There are articles everywhere talking about advances in genetic research, finding that single gene that is the culprit for obesity, for diabetes, for cancer, and so on. In a sense, these articles take extremely complex research publications and break them down into a mainstream, digestible format for general consumption. Even still, it really isn't as simple as it sounds.

I work in a Next-Generation Sequencing Core Facility, and our workflow generally follows these steps:

  1. Researchers contact us with an experiment, and we work out the details of their design and system requirements.
  2. Researchers send us extracted and purified DNA or RNA.
  3. We take these samples and perform quality control on them. The quality-control step allows us to quantify the sample and check for degradation.
  4. After QC, we create sample libraries, which are essentially prepared samples that are ready to go on a sequencing machine.
  5. Once the libraries are validated, we place them onto our sequencing machines, either the illumina HiSeq2000, Roche FLX454, or LifeTech Ion Torrent PGM.
  6. After the machines do their thing, a massive amount of data is pushed down to our main computers. This is where I take over from our lab technicians.
  7. The data are initially processed and transformed from company-specific formats to industry-standard formats. Generally this is into FASTQ format.
  8. Once data are in this format, they are placed onto a download server and made available to researchers.

So now that you have a brief overview of the workflow, it is probably a pretty vague concept still. Most of you probably understand what DNA and RNA is: our fundamental genetic code that makes us who we are. . . .

So what does sequencing do? Essentially, we take a person's genetic material and determine its actual code. We figure out the A-C-G-T order that makes us who we are. We generate billions and billions of these letters, in a seemingly random order. The trick to all of this is figuring out what it means. In order to do this, I can take the ACGTACGT information and "map" it back to a reference file. Think of it like having the last name "Bard." You open up your phone's contact list and scan first for the letter B and then A . . . eventually you will find a matching location. However, there are small problems. In my family there are many Bards. My parents, my siblings, my relatives, even completely unrelated people. By sequencing more information, we are able to increase the uniqueness of that information. Currently we are able to sequence fifty to one hundred letters on one machine, and several hundred on another. This gives us a greater ability to look up where the sequence comes from. "BardJonathanE" would produce many fewer results than simply "Bard."

Quality Control Step - Showing Degraded RNA vs Good RNA

But why am I fat? So this is all well and good. We know WHAT we sequenced in the genome, but understanding how that makes me fat is very complicated. We can count the number of times a specific location was seen, we can count the number of changes in a particular stretch of DNA, and there are a ton of other applications that help us with figuring out what the data means. Sequencing is a pretty powerful tool, but the power really comes in understanding the data and being able to analyze them accurately. Using many different types of data, RNA-Seq, DNA-Seq, ChIP-Seq, miRNA, Exome, and the like will truly unlock the potential of sequencing. Trying to understand all of the data is tough, and integrating it all together is even more difficult.

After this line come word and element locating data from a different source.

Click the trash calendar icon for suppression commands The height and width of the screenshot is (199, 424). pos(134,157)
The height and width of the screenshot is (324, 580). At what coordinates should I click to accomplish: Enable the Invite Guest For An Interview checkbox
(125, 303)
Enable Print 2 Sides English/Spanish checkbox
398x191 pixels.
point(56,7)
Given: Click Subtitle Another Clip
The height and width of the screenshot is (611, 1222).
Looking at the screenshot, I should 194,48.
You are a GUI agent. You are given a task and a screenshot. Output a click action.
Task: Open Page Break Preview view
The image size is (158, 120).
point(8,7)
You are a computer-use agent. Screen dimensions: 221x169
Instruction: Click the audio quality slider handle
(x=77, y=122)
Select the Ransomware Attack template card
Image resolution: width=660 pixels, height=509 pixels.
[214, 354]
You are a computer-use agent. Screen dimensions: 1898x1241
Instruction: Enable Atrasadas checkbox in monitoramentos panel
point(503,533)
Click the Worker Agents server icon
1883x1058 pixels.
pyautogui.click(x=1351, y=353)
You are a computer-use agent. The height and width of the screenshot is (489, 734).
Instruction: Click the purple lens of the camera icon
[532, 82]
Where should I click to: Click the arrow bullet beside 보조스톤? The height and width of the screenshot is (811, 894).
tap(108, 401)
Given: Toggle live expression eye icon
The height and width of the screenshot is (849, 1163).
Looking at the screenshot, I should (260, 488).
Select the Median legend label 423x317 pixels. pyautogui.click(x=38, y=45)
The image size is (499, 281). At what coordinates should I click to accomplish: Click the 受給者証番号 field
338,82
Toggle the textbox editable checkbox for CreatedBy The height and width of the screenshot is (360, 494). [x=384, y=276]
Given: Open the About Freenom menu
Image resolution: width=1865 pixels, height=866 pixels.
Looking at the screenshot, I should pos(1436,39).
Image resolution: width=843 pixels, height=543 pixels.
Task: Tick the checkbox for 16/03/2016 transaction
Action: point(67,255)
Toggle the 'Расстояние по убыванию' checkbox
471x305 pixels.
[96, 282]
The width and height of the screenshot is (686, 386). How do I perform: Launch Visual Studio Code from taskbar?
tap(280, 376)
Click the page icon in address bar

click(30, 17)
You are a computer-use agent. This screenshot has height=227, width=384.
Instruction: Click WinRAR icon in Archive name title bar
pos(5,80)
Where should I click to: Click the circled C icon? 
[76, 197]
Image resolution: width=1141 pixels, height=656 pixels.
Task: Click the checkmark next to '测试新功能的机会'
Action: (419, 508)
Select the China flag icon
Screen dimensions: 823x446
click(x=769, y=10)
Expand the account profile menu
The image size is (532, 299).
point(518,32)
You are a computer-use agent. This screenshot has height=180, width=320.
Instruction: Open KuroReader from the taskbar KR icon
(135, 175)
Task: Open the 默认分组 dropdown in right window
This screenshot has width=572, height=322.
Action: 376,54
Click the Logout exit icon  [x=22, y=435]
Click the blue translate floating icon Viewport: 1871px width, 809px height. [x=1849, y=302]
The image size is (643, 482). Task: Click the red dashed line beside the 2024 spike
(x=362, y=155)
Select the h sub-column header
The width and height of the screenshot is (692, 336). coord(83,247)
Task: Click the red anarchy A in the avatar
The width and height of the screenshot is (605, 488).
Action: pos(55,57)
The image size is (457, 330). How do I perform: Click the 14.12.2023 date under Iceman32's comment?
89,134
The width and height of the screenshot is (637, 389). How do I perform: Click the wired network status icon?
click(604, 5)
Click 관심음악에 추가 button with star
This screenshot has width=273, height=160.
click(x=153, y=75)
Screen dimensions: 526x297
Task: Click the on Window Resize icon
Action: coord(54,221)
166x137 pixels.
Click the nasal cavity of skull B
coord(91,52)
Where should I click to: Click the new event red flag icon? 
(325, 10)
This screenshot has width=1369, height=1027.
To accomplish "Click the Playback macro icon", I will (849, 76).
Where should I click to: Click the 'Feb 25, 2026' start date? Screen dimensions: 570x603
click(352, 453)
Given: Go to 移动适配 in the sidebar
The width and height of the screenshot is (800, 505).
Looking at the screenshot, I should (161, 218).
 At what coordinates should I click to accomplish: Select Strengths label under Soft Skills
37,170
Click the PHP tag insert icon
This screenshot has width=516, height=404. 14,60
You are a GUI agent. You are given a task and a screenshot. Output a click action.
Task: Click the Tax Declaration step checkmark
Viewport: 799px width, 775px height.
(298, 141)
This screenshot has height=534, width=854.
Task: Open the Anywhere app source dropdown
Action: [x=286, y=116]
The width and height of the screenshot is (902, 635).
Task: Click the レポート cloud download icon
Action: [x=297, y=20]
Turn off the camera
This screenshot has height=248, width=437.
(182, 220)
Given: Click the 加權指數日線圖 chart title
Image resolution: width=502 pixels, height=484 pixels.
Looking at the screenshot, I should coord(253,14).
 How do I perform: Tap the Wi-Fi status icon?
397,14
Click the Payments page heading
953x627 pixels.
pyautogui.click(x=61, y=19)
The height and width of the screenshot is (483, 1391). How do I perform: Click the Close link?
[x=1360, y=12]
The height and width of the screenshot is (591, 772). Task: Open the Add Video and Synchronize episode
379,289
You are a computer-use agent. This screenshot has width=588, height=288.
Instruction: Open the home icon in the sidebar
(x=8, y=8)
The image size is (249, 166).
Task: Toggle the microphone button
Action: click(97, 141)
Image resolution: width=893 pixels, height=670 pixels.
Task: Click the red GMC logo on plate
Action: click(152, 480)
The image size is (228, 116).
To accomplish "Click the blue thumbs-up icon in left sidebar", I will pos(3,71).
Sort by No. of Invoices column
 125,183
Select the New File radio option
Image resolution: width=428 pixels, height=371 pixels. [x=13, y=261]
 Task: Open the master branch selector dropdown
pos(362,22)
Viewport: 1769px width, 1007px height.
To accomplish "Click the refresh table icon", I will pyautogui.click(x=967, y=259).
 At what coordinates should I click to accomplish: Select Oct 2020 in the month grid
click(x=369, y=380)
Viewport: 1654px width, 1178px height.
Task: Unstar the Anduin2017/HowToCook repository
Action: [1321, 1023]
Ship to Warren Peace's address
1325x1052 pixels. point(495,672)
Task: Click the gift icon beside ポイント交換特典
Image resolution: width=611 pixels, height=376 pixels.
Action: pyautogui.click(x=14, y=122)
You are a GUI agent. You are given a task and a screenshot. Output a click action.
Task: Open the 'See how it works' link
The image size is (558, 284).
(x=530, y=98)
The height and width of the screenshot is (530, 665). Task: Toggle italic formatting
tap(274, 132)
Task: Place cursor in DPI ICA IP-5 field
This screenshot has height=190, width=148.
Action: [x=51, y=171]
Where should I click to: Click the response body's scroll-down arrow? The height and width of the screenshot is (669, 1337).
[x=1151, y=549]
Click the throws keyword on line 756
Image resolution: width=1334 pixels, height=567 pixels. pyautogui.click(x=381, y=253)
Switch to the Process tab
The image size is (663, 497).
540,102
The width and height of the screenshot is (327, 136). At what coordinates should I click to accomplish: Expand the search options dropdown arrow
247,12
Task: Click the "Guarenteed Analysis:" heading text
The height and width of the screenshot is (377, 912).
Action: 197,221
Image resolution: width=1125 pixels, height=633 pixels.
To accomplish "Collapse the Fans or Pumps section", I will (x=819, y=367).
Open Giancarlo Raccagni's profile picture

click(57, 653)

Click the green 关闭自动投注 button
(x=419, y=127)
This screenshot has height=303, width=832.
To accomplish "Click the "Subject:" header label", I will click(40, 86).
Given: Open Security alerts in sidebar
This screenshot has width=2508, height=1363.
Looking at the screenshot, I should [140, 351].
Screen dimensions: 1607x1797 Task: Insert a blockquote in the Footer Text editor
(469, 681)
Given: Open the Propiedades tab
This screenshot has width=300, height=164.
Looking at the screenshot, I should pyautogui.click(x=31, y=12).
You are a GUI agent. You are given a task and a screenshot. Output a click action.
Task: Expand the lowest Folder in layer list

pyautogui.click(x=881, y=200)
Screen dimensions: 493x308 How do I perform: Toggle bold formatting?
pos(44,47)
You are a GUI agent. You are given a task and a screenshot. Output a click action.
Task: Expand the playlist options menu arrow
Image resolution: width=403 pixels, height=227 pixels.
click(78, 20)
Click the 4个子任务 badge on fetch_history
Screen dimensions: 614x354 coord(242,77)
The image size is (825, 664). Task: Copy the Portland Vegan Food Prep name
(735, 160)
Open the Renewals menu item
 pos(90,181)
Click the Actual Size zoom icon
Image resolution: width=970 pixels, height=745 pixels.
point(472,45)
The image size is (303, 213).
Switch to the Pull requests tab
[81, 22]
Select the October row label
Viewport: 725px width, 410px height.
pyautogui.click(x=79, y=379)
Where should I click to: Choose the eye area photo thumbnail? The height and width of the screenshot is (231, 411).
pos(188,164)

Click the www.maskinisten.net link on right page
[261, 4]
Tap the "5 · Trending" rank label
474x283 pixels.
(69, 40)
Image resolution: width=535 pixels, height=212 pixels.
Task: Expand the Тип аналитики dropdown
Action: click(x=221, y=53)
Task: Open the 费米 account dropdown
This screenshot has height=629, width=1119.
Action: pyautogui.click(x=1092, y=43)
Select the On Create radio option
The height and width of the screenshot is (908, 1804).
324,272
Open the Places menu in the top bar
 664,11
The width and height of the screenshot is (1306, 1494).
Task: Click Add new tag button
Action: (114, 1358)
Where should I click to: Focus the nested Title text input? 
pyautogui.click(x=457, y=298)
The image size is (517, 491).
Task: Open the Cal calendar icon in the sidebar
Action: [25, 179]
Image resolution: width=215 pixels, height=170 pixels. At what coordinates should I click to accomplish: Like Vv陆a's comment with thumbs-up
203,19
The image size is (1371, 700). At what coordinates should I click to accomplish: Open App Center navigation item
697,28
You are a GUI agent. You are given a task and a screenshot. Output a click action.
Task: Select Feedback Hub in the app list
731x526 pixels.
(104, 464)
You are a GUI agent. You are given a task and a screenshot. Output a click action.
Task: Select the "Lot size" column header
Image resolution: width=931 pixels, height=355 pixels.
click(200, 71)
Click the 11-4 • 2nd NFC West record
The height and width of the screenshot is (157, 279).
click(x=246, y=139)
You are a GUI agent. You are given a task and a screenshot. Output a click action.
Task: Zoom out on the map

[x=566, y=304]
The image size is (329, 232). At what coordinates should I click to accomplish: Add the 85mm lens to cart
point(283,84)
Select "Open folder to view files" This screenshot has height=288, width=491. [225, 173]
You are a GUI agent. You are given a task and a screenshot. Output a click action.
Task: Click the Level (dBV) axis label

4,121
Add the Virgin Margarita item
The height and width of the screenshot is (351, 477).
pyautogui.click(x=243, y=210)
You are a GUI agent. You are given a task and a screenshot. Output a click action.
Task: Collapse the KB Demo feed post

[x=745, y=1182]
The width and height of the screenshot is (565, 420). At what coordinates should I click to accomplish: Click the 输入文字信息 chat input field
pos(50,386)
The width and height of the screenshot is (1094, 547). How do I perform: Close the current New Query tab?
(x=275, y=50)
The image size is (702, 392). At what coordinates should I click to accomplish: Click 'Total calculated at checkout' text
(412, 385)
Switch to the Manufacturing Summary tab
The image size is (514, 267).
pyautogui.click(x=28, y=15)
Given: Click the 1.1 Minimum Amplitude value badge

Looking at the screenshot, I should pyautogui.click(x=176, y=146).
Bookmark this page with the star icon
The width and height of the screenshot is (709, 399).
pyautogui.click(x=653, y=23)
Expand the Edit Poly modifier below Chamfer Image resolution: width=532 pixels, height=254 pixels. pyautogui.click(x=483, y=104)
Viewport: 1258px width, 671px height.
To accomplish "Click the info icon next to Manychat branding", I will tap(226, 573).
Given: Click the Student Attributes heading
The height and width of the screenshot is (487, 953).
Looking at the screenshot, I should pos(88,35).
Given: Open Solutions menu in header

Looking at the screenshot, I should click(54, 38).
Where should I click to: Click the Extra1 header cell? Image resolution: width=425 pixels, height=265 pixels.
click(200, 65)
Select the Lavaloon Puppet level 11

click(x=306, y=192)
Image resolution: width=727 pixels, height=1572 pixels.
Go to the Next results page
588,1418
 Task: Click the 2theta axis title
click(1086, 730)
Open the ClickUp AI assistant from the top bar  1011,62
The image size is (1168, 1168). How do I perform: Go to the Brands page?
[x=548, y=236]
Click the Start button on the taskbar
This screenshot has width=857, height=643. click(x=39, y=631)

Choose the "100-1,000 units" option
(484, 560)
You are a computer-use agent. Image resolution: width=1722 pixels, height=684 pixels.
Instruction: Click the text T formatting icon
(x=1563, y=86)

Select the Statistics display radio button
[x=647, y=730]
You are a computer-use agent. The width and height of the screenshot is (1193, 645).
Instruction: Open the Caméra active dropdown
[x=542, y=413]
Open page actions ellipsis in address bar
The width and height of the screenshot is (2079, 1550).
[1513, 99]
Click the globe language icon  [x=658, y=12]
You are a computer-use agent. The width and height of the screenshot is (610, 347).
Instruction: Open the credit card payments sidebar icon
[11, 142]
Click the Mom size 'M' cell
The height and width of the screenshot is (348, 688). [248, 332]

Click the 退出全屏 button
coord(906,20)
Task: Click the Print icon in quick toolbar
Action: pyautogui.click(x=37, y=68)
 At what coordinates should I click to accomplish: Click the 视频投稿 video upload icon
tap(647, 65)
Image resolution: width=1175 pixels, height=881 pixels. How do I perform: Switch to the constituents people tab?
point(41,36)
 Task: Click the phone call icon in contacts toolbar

So, next time you read a paper saying GeneX is the culprit for why we're fat, just remember that it most likely isn't acting alone. There is so much to the genome that we don't understand. The complex protein interactions, pathways of gene regulation, histone modifications, and chromatin accessibility are all extremely novel fields. And there are a dozen other specialized fields that I didn't even mention, nor have I ever heard of some of them. . . snoRNA anyone? There is no magic bullet, no simple answer.

Besides, coming from the analysis perspective, you can never really be sure that what your programs say the biology means—and what the true underlying biology actually is—are really the same.